- [What the task requires]
Send back the data below exactly. Drop every picture.

- [Supplied material]
⁂
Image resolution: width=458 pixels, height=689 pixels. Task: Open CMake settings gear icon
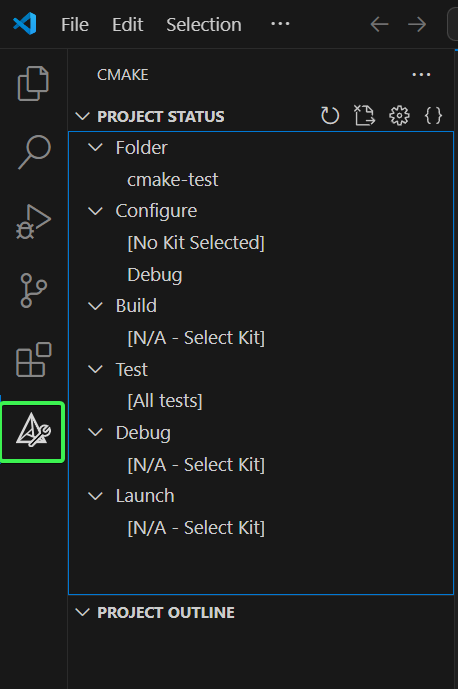(x=399, y=116)
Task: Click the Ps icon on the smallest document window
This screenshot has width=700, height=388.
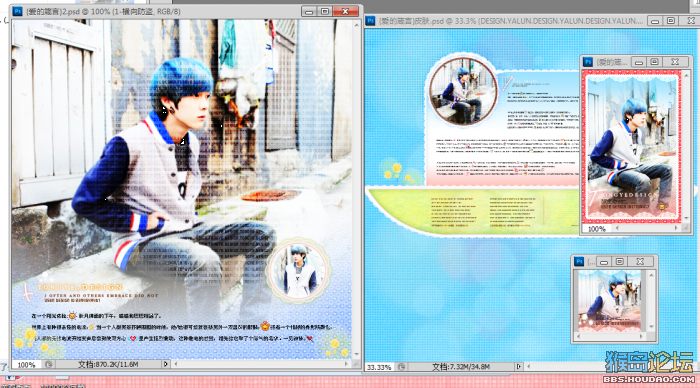Action: 579,262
⁂
- [Answer to the problem]
Image resolution: width=458 pixels, height=689 pixels. Task: Open CMake settings gear icon
(x=399, y=116)
Task: Click the Ps icon on the smallest document window
This screenshot has width=700, height=388.
Action: 579,262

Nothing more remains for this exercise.